» **TASK REQUIREMENTS**
Below are records; count how many of their lines contain the string "computer", and give only that number.
EXTRACTED MATERIAL section start
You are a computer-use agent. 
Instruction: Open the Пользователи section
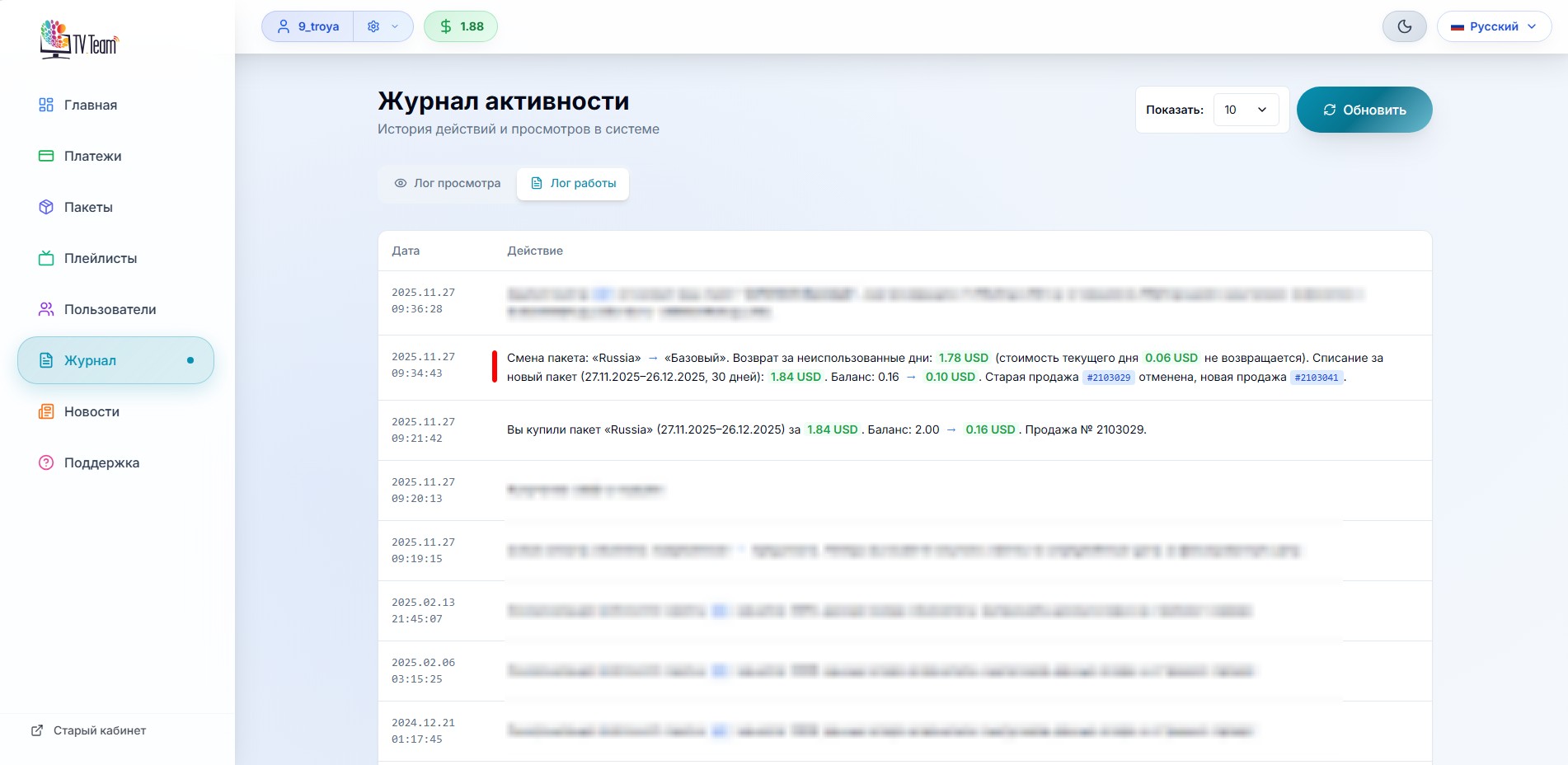(110, 309)
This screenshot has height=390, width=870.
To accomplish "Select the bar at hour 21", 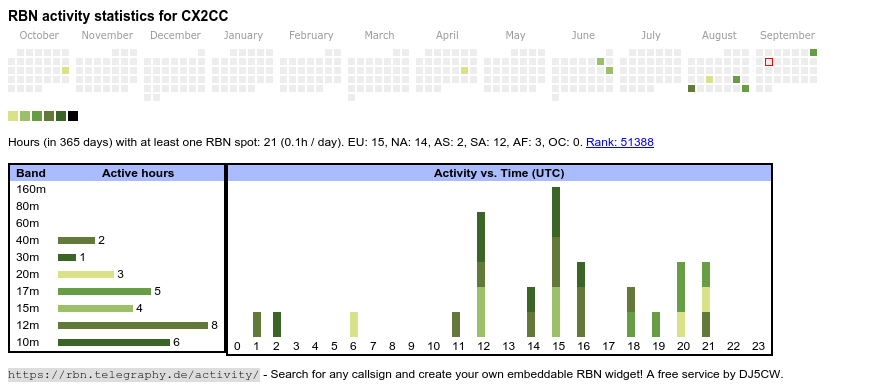I will [706, 300].
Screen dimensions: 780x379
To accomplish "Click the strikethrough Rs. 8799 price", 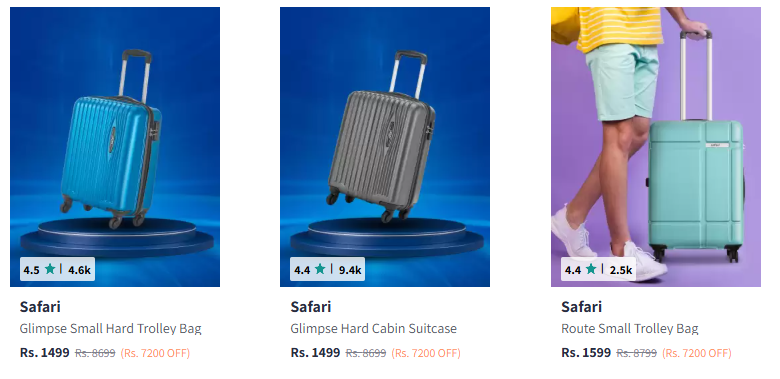I will pyautogui.click(x=636, y=353).
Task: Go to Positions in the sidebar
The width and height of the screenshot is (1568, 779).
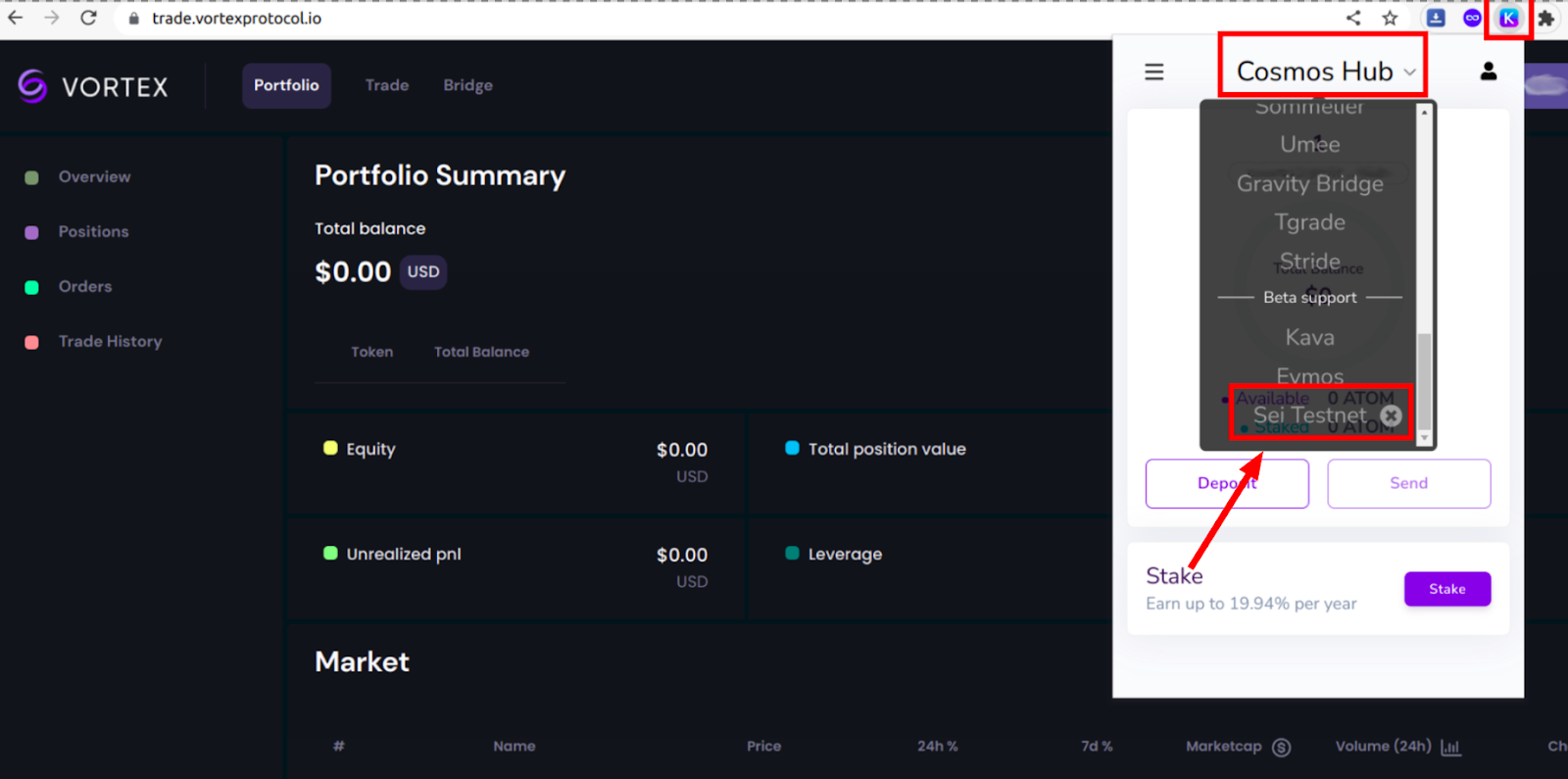Action: [93, 231]
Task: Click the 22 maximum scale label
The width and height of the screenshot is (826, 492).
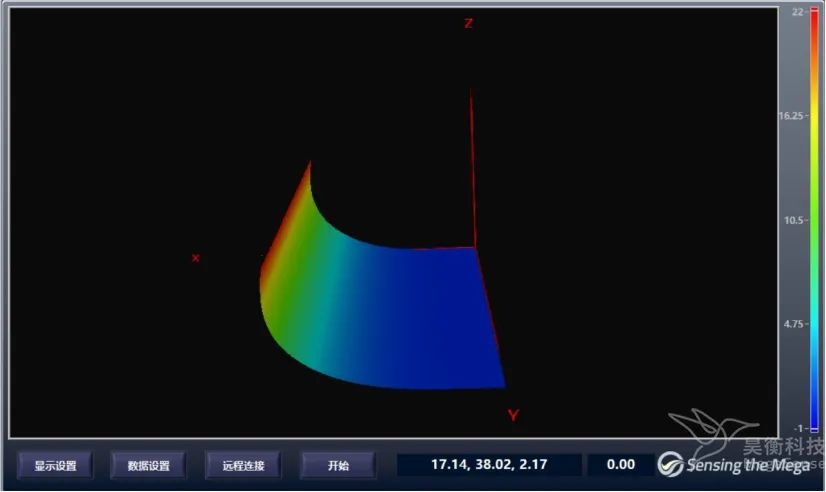Action: point(797,12)
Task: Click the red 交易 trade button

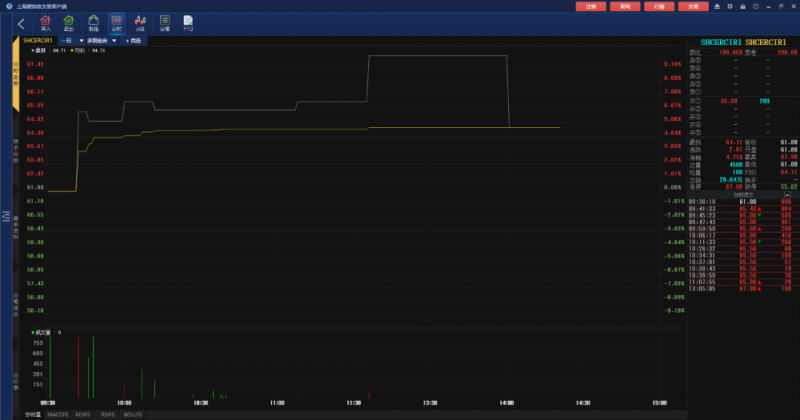Action: tap(693, 7)
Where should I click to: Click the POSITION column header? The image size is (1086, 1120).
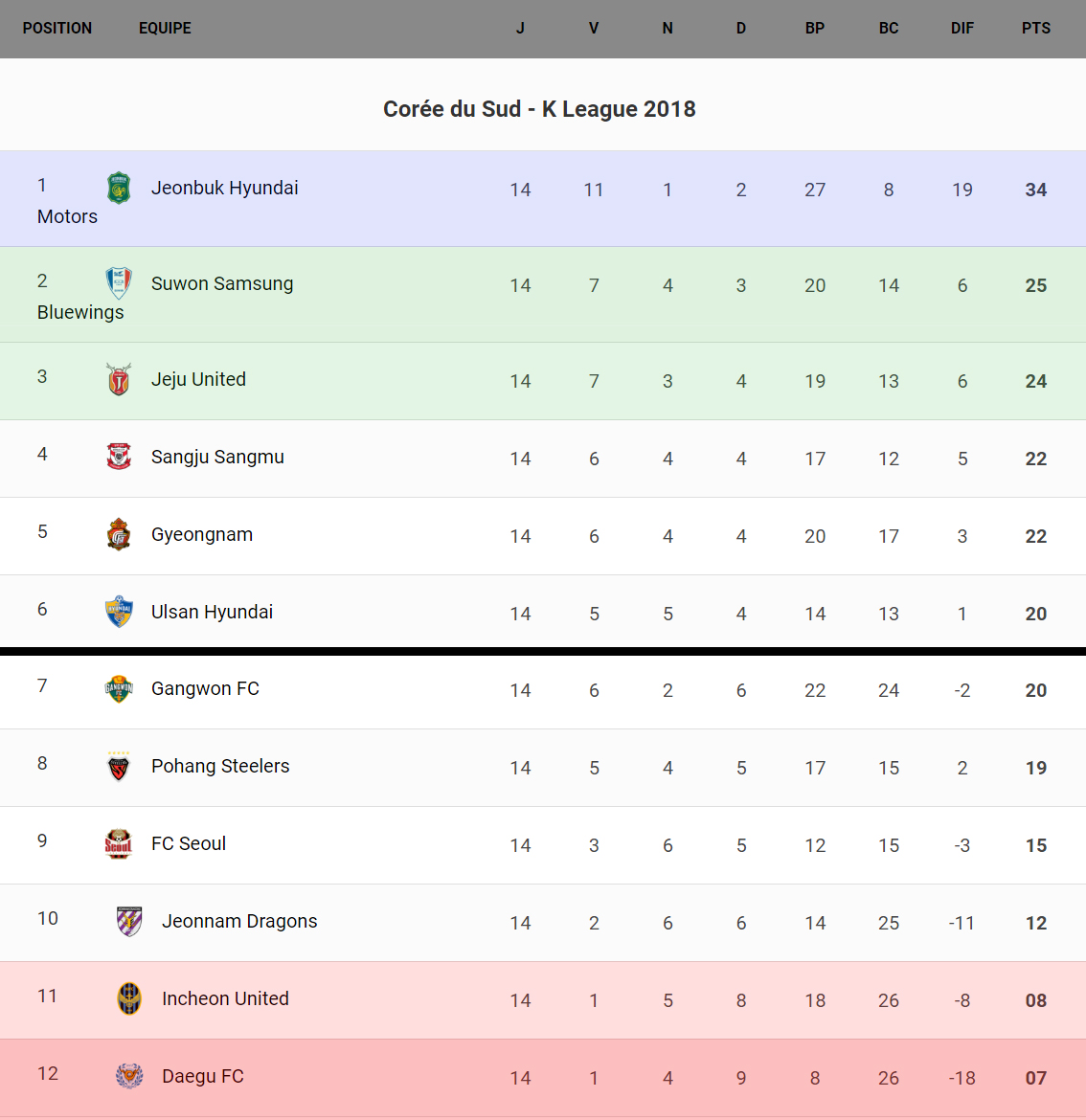pyautogui.click(x=57, y=29)
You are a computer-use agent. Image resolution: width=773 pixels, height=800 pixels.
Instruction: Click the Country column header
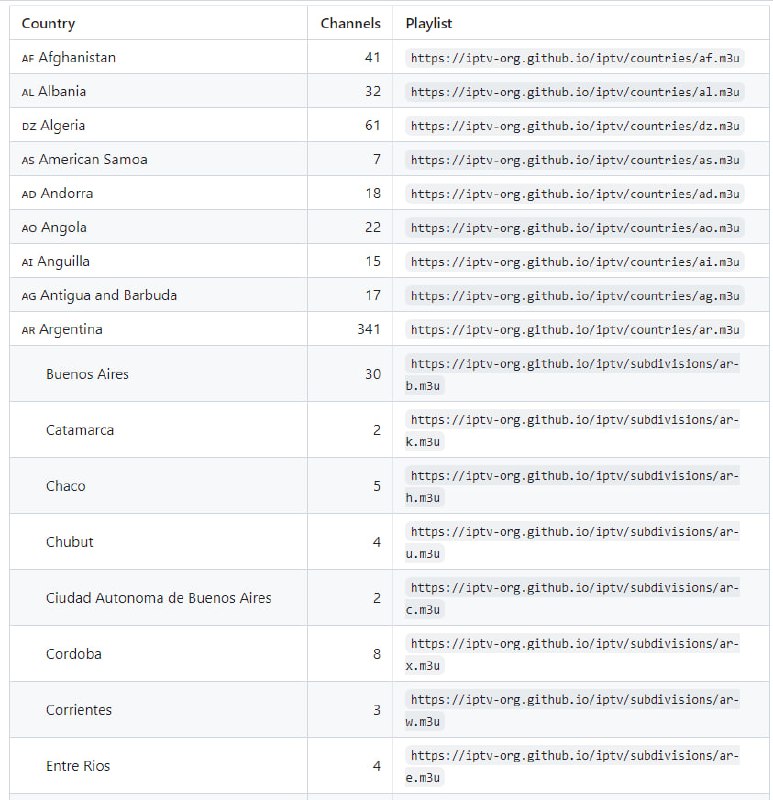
EXTRACTED MATERIAL section end
» **OUTPUT FOR THIS EXERCISE**
2